Extract the text of every record below verbatim, preserving each line, and omit the pictures from your output.

> EXERCISE DATA
** BEGIN **
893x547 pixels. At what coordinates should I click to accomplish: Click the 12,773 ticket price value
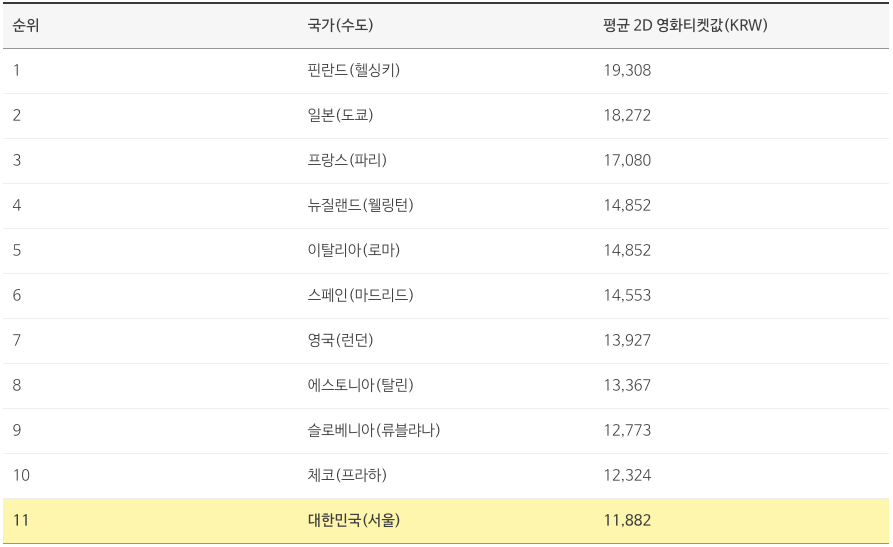627,430
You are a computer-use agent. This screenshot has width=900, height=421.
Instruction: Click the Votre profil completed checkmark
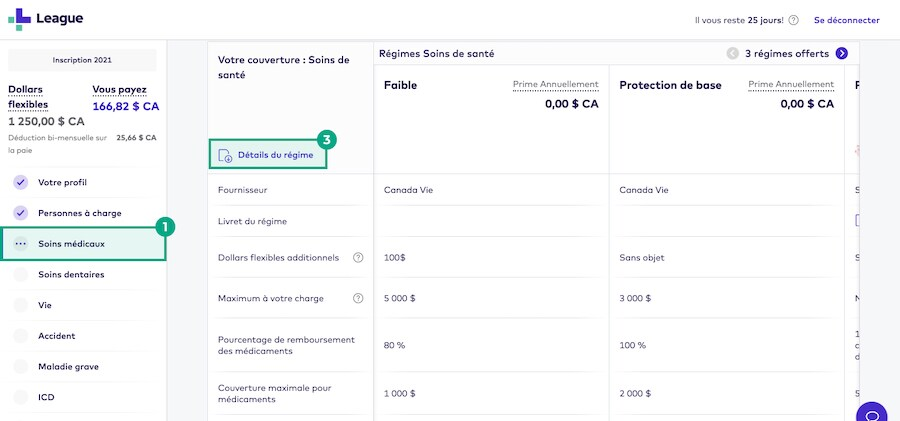(x=21, y=183)
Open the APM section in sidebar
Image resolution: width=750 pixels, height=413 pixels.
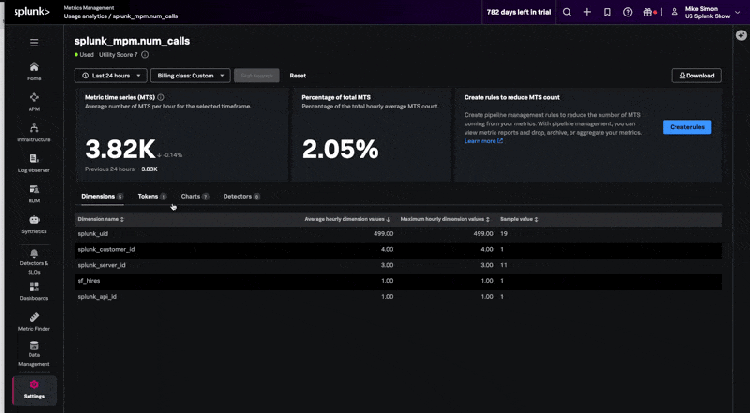pyautogui.click(x=34, y=101)
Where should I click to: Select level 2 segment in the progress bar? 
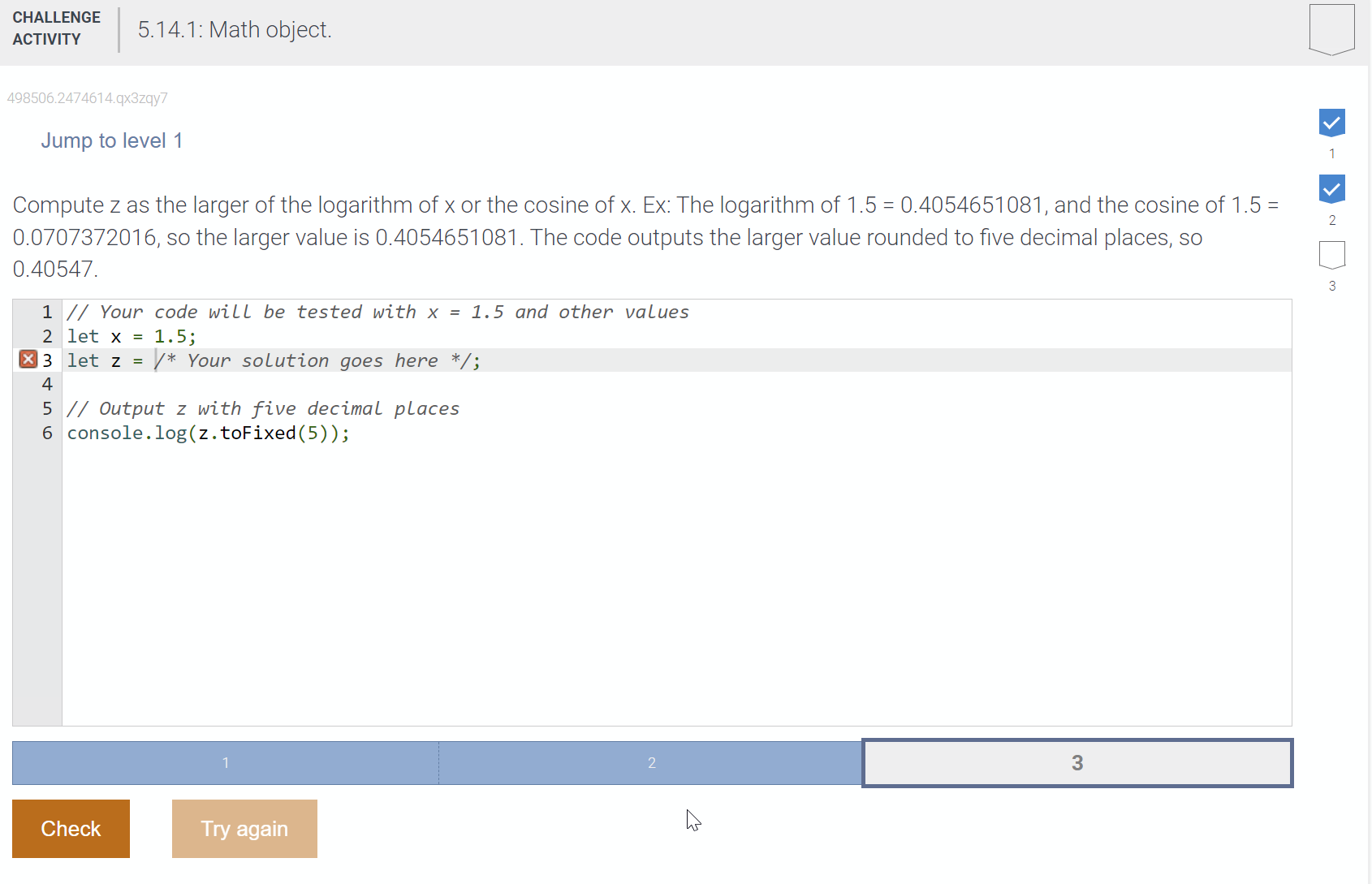pyautogui.click(x=649, y=763)
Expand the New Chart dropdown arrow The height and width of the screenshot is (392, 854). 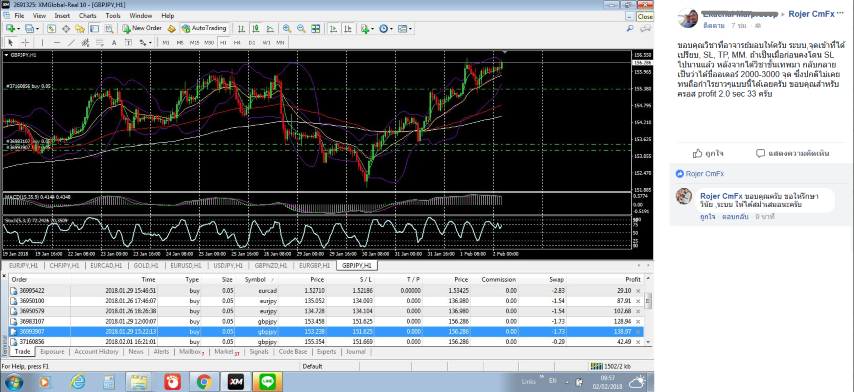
** END **
> IN RESPONSE
893x547 pixels. At what coordinates should I click to accomplish: Click the 12,773 ticket price value
627,430
You are a computer-use agent. This screenshot has width=900, height=421.
Instruction: Click the Votre profil completed checkmark
(x=21, y=183)
Open the APM section in sidebar
Image resolution: width=750 pixels, height=413 pixels.
pyautogui.click(x=34, y=101)
Where should I click to: Select level 2 segment in the progress bar? 
pyautogui.click(x=649, y=763)
Expand the New Chart dropdown arrow The height and width of the screenshot is (392, 854). 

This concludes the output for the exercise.